Will chess-playing AI chatbots take your job, or is this just a lazy analogy? Well, it’s mainly lazy. Ask yourself: “is my job like chess?” If it is, you should get your coat. The sooner you start looking for a job that isn’t, the better.

Is your job like Chess?
Feature Chess Not Chess
Complexity Complicated. Complex.
Number of players Two Who can say? Day one it looked like, for all intents and purposes, about fifty, but it keeps changing. People come, people go. Business priorities change. GFC. Brexit. Covid. Management consultants. Come to think of it, the fundamental undecidability of my job is one of the things I like best about it.
Rules Simple. Static. Common. Unclear, changing, often differing between players, incomplete, wildly susceptible to interpretation, liable to change without warning or good reason.
Logic Fully logical. Basically irrational, except by accident.
Outcome zero-sum non-zero sum.
Data All relevant data available to both players at all times. Incomplete, mainly absent. What data there are will be ambiguous, unevenly distributed, and may only emerge once it is too late to react.
Language Mathematical. No scope for ambiguity Ambiguous, metaphorical; requiring interpretation and psychology. Much of it deliberately opaque. Much of it unintelligible. Much of what is untelligible is nonsense.
Boundaries Entirely bounded: two players, 8 x 8 board, 16 pieces each. None. Whatever you bring to the party.

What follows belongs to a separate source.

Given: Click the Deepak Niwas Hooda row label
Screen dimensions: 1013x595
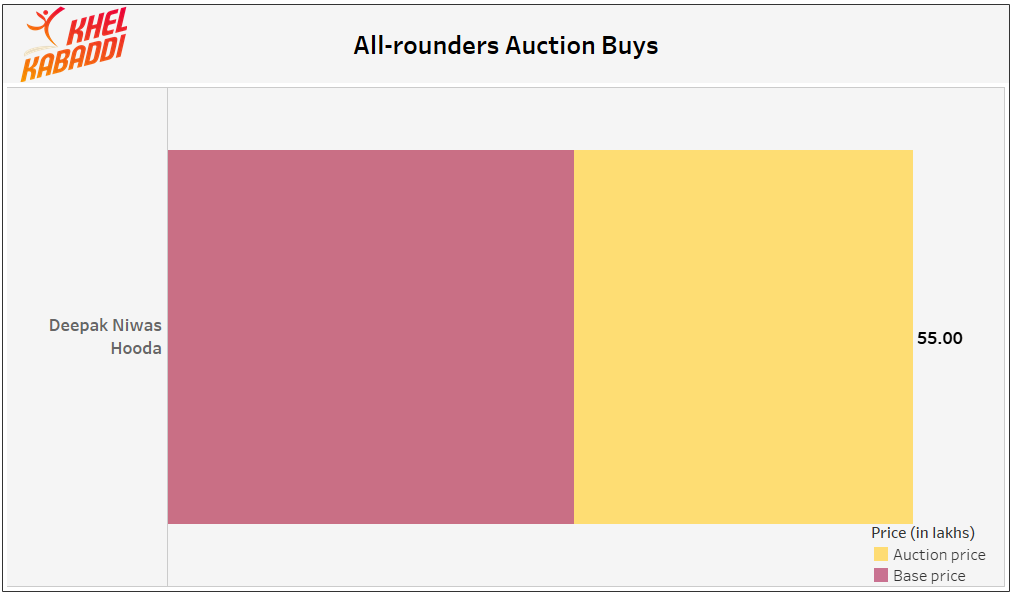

Now, it is true that algorithms, and combinations of algorithms, can help crunch data and provide you with information that you might not otherwise have that give you more tools for making those value judgments that wicked environments impose on you. But while you’re fiddling around with your kit, the other guy might just have already shot you, you know?

A boffin writes:

JC: Where there are ambiguous, irrational and changing goals, a “game” with no defined boundaries, no rules, and data is incomplete and ambiguous, aren’t even the cleverest algorithms at best wasteful, but mainly useless? Aren’t fallible humans who can narratise, empathise and hypothesise are better at figuring out what to do?

Boffin: I would rather have the tools. Let’s say that we challenge each other to a duel to the death. No rules, starting right now. If I can use algorithms to track you, your money, your use of transport, and so on and all of your behaviors to predict where you are going, who is helping you, what you are doing to hurt me, and I also have data about you that predicts all of this. Even in a completely wicked game, if I had a data and algorithms I can use a series of predictions, but then my human judgment and creativity to tilt the probability that I have a more positive outcome than not having it.

JC: What, so are we doing this?

Boffin: Sure! [Starts fiddling with his iPad]

JC: Okay. [Snatches iPad and smashes it on the ground].

Boffin: Hey!

JC: Got an algorithm for that, Lunch Money?

And in any case, this is no different to how humans have used technology since the plough. Ploughs don’t plough fields by themselves, after all — and they can’t help us with when, or which field, to plough. You are still needed.

So, truck drivers: time to start thinking about a new career now, because in ten years’ time you are going to be in a tight spot. Lawyers — there’s a bit more lead time for you.